The answer must repeat each line of the material exactly.
- - -
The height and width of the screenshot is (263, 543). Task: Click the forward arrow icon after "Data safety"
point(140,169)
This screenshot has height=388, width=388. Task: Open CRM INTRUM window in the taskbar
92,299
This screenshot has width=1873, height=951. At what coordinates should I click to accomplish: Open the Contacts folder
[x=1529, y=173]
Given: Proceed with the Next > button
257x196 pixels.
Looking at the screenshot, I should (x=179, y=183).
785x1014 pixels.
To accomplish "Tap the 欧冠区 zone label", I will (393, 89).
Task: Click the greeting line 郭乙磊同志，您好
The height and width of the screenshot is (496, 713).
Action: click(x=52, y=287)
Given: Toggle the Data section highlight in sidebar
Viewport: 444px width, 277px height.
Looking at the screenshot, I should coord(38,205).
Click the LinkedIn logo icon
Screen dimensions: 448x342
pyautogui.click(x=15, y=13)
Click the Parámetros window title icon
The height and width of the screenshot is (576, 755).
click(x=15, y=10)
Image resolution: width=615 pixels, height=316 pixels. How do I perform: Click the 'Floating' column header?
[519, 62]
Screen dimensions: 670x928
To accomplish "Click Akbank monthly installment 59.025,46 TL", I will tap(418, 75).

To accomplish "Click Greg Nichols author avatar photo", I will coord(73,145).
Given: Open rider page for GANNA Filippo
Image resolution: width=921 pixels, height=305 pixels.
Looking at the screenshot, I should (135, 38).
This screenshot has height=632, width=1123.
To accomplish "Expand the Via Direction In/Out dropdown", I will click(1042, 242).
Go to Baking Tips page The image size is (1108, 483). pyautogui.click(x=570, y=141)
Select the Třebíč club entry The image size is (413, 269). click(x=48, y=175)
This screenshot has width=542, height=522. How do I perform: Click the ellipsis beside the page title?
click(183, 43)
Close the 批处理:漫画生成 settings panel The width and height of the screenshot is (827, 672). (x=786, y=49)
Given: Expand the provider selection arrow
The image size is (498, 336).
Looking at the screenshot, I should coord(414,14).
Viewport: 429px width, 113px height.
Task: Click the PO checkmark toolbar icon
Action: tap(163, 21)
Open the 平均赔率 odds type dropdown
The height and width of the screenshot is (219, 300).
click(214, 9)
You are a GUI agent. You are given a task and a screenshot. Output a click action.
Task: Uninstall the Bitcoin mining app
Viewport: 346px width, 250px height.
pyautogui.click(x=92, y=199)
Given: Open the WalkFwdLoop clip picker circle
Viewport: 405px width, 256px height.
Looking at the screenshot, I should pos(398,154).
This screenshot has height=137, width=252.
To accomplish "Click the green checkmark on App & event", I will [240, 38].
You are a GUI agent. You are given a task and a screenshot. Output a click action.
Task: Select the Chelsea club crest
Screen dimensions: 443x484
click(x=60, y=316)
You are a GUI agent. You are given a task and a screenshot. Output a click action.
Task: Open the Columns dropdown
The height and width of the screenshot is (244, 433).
- - -
OUTPUT BELOW »
The height and width of the screenshot is (263, 543). Task: Click the forward arrow icon after "Data safety"
point(140,169)
This screenshot has height=388, width=388. Task: Open CRM INTRUM window in the taskbar
92,299
This screenshot has width=1873, height=951. At what coordinates should I click to accomplish: Open the Contacts folder
[x=1529, y=173]
Given: Proceed with the Next > button
257x196 pixels.
Looking at the screenshot, I should (x=179, y=183).
785x1014 pixels.
To accomplish "Tap the 欧冠区 zone label", I will (393, 89).
Task: Click the greeting line 郭乙磊同志，您好
The height and width of the screenshot is (496, 713).
Action: click(x=52, y=287)
Given: Toggle the Data section highlight in sidebar
Viewport: 444px width, 277px height.
Looking at the screenshot, I should coord(38,205).
Click the LinkedIn logo icon
Screen dimensions: 448x342
pyautogui.click(x=15, y=13)
Click the Parámetros window title icon
The height and width of the screenshot is (576, 755).
click(x=15, y=10)
Image resolution: width=615 pixels, height=316 pixels. How do I perform: Click the 'Floating' column header?
[519, 62]
Screen dimensions: 670x928
To accomplish "Click Akbank monthly installment 59.025,46 TL", I will tap(418, 75).

To accomplish "Click Greg Nichols author avatar photo", I will coord(73,145).
Given: Open rider page for GANNA Filippo
Image resolution: width=921 pixels, height=305 pixels.
Looking at the screenshot, I should (135, 38).
This screenshot has height=632, width=1123.
To accomplish "Expand the Via Direction In/Out dropdown", I will click(1042, 242).
Go to Baking Tips page The image size is (1108, 483). pyautogui.click(x=570, y=141)
Select the Třebíč club entry The image size is (413, 269). click(x=48, y=175)
This screenshot has width=542, height=522. How do I perform: Click the ellipsis beside the page title?
click(183, 43)
Close the 批处理:漫画生成 settings panel The width and height of the screenshot is (827, 672). (x=786, y=49)
Given: Expand the provider selection arrow
The image size is (498, 336).
Looking at the screenshot, I should coord(414,14).
Viewport: 429px width, 113px height.
Task: Click the PO checkmark toolbar icon
Action: tap(163, 21)
Open the 平均赔率 odds type dropdown
The height and width of the screenshot is (219, 300).
click(214, 9)
You are a GUI agent. You are given a task and a screenshot. Output a click action.
Task: Uninstall the Bitcoin mining app
Viewport: 346px width, 250px height.
pyautogui.click(x=92, y=199)
Given: Open the WalkFwdLoop clip picker circle
Viewport: 405px width, 256px height.
Looking at the screenshot, I should pos(398,154).
This screenshot has height=137, width=252.
To accomplish "Click the green checkmark on App & event", I will [240, 38].
You are a GUI agent. You are given a task and a screenshot. Output a click action.
Task: Select the Chelsea club crest
Screen dimensions: 443x484
click(x=60, y=316)
You are a GUI agent. You are given a task and a screenshot. Output a click action.
Task: Open the Columns dropdown
The height and width of the screenshot is (244, 433).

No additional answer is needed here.